One of the big changes from last season was taking Jackson out of the dunker’s spot and involving him more in the flow of the offense. Jenkins has said he met with Jackson and told the youngster he will not put a max on Jackson’s nightly attempted 3s. Because Jenkins’ system can put players in position to not touch the ball for several consecutive minutes, the coach wants to create mini packages of smaller sets that involve Jackson.
“It can be hard sometimes to figure out where that shot is coming,” Jenkins told The Athletic. “It’s definitely on me as a coach to find the right time to get him the shot that he needs.”
Right, now they’re finding nirvana. But any little spurt, positive or negative, within the NBA season can be disregarded because the sample is so small. Jackson’s recent explosion only dates back nine games. While Memphis has won four of its last five, the grueling NBA calendar can make it difficult to stop and smell the roses. Sometimes, a towel can be more pressing than the big win you just finished off.

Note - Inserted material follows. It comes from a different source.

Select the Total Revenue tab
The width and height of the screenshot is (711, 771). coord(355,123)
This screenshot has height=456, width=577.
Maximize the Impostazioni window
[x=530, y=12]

Though that may be true, any time a player starts to overcome the one thing holding him back and show the type of player he truly can be, small samples be damned. It’s huge.
“Winning builds rhythm,” Jackson says.
Lately, Jackson has been able to stay on the floor more and impact the game. At the same time, Jenkins is learning how to balance Jackson’s aggressiveness with better game awareness.
Even if the Grizzlies don’t have the time to luxuriate in it, the ramifications of Jackson’s growth are huge. He is scoring like a madman against defenders who know what’s coming, finding a role with a smart coach, and taking the Grizzlies to a new level.